In a vote on 13 February, the European Parliament gave an overwhelming backing to proposed waste legislation supported by its Environment Committee in November last year (EurActiv 29/11/06). The main provisions of the reports include:
- The introduction of a five-step waste 'hierarchy' that gives priority to prevention, reuse and recycling over landfills;
- EU waste-prevention targets to stabilise waste production by 2012 to the level produced in 2008, and for waste production to start declining from 2020, and;
- a rejection of the Commission's proposal to reclassify incineration from "disposal" to "recovery" for energy production.
The Parliament also introduced targets for reuse and recycling. By 2020, 50% of municipal solid waste and 70% of waste from construction, demolition, industry and manufacturing must be re-used or recycled. In principle any waste must, wherever possible, at least be recovered.
At present, large difference exist among member states' recycling rates. While some recycle up to 65% of wate, others recycle only 10% and send the rest to landfill.

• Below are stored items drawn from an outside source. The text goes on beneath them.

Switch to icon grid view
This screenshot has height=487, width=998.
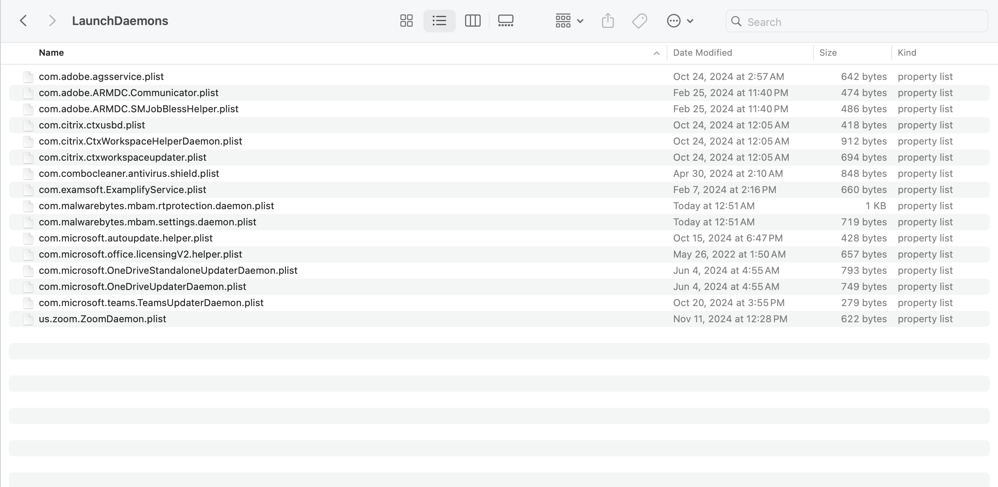(406, 21)
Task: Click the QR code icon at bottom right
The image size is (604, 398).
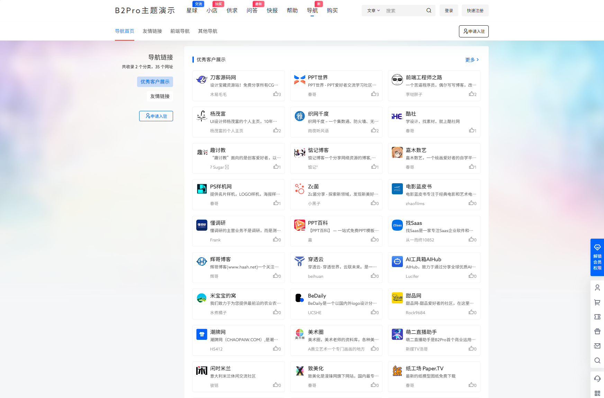Action: click(x=597, y=393)
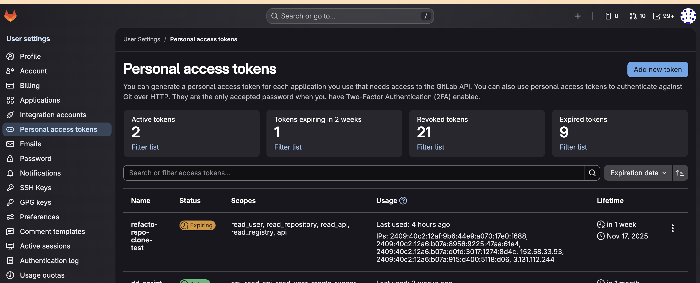Open actions menu for refacto-repo-clone-test token
The height and width of the screenshot is (283, 700).
[x=673, y=228]
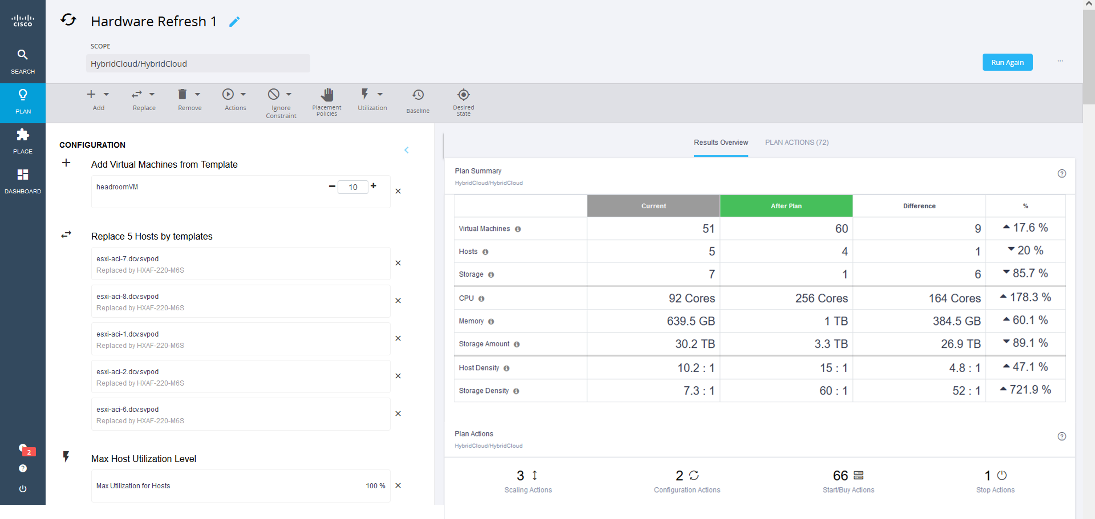Collapse the Configuration panel chevron
1095x519 pixels.
point(406,150)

The Commission's original proposal had called for a three-step hierarchical system that did not prioritise between reuse, recycling and recovery. Packaging groups favoured this option as it was seen to be more flexible and avoid potentially costly impact studies justifying one form of packaging over another.
However, MEPs have voted in favour of the five-step hierarchy, which lays down the order of preference for waste options, while giving manufactures the option to submit lifecycle assessment reports and cost-to-benefit analyses if an alternative treatment option is better. Rapporteur Caroline Jackson had experessed concerns that: "For a country such as Ireland, which came to this late, there are worries that they could move straight to incineration, without doing anything to promote recycling, with the three-stage hierarchy."
Finally, the Commission was also called upon to propose a Directive on Biowaste by 2008.